-- Opening Marker --

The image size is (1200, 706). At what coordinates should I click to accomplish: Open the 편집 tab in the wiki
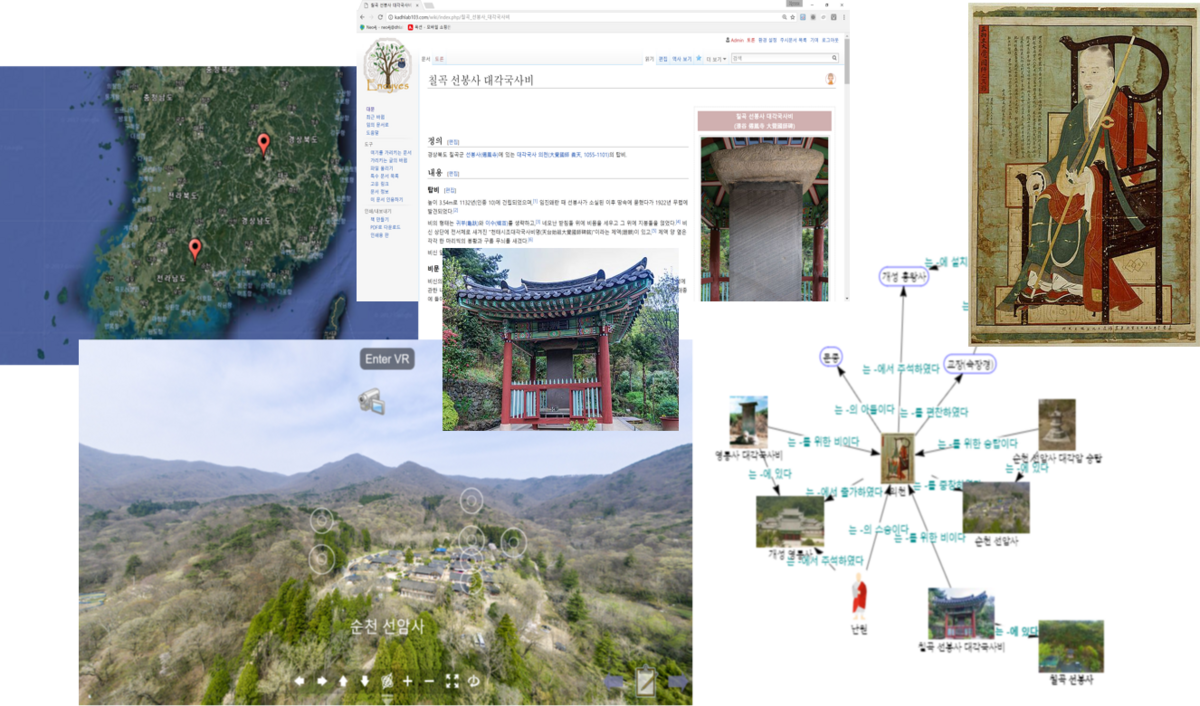[662, 59]
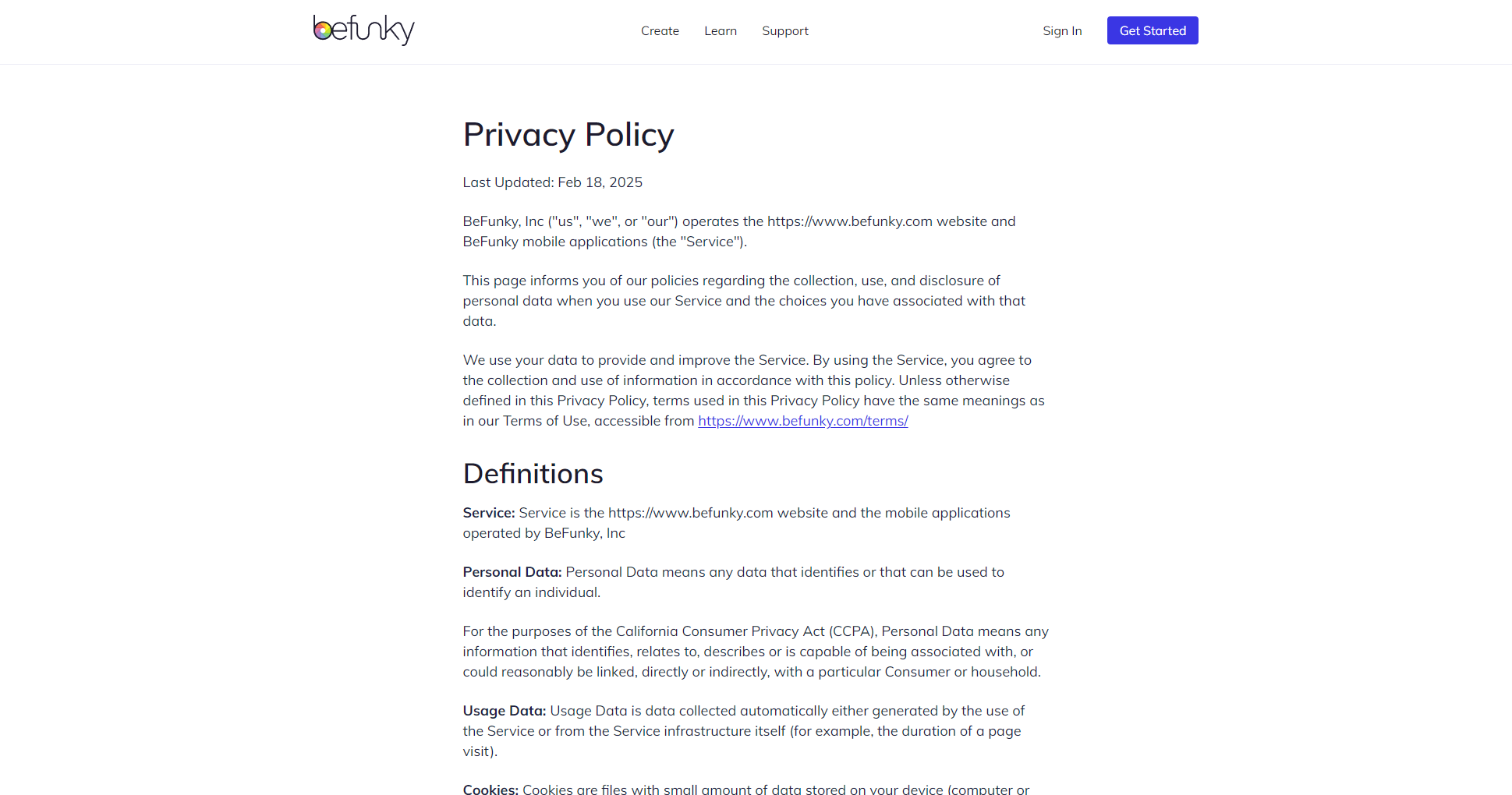Click the Last Updated date line
This screenshot has height=795, width=1512.
pos(552,182)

-- Closing Marker --

Aim of the exercise
Return the records above exactly, without the pictures.

Your response
The image size is (1200, 706). At what coordinates should I click to accomplish: Open the 편집 tab in the wiki
[662, 59]
Click the Last Updated date line
This screenshot has height=795, width=1512.
pos(552,182)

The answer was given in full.